[AIM]
Rewrite the lines from the one containing "Task: Focus the Number of Images/Videos field" through the one containing "Action: (x=519, y=575)", inclusive, swapping "Focus" for "Select" and leaving everything else as it is. Omit the pictures from your answer.
>> Start THE DATA
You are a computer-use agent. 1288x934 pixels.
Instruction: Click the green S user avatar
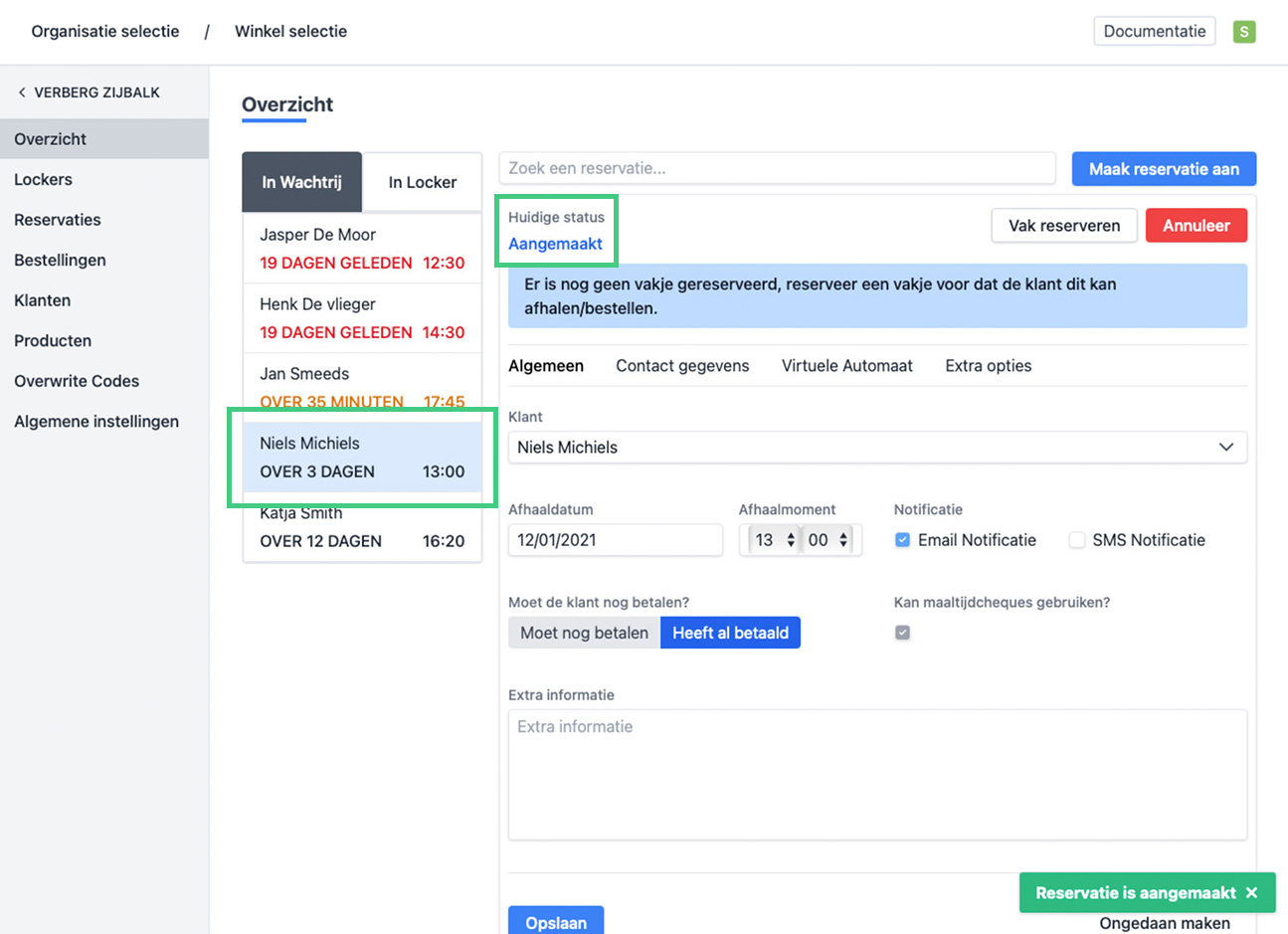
>> End THE DATA
>> Start THE DATA
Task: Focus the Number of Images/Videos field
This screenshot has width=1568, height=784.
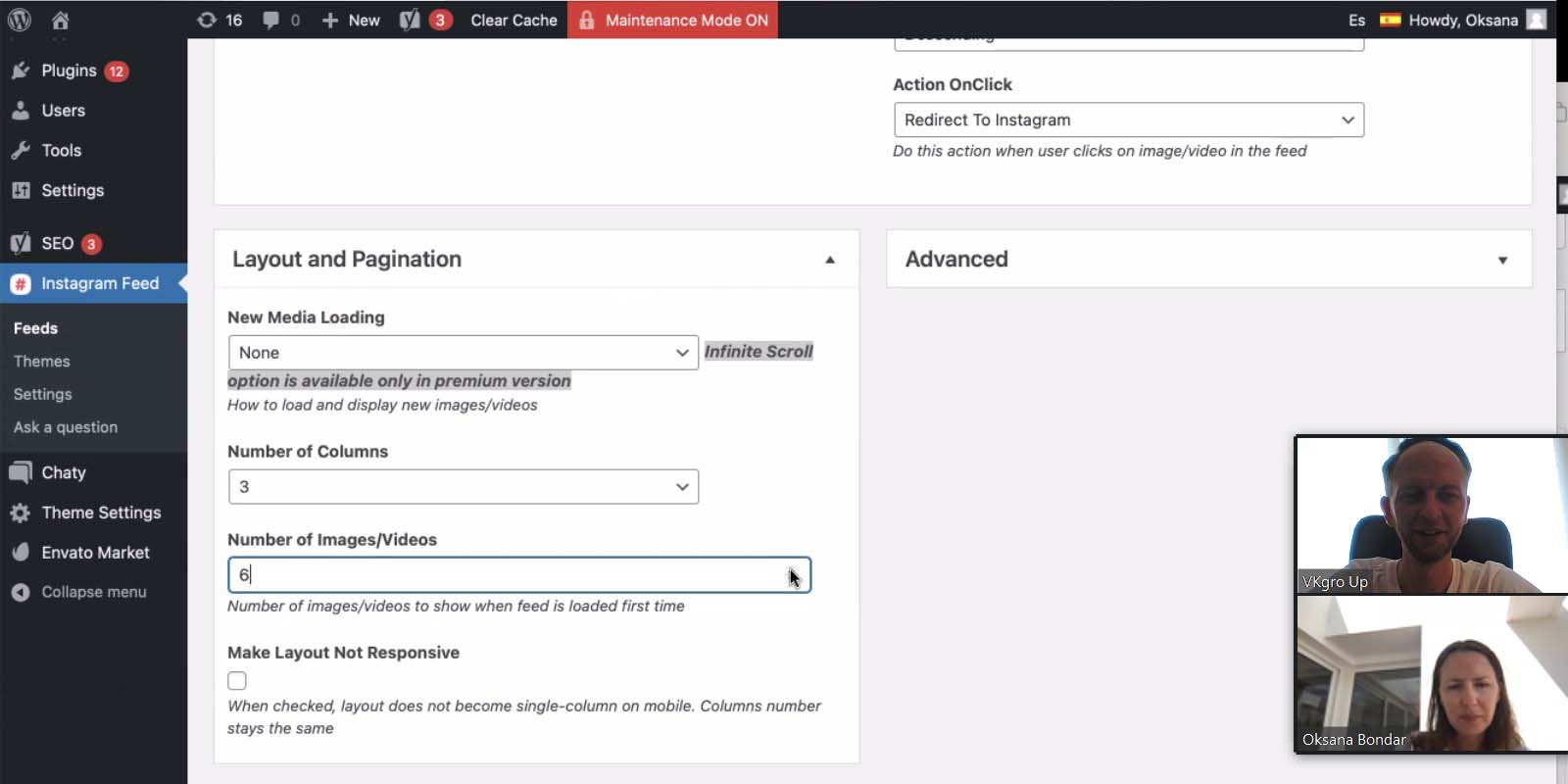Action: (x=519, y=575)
>> End THE DATA
[CORRECT OUTPUT]
Task: Select the Number of Images/Videos field
This screenshot has width=1568, height=784.
Action: (x=519, y=575)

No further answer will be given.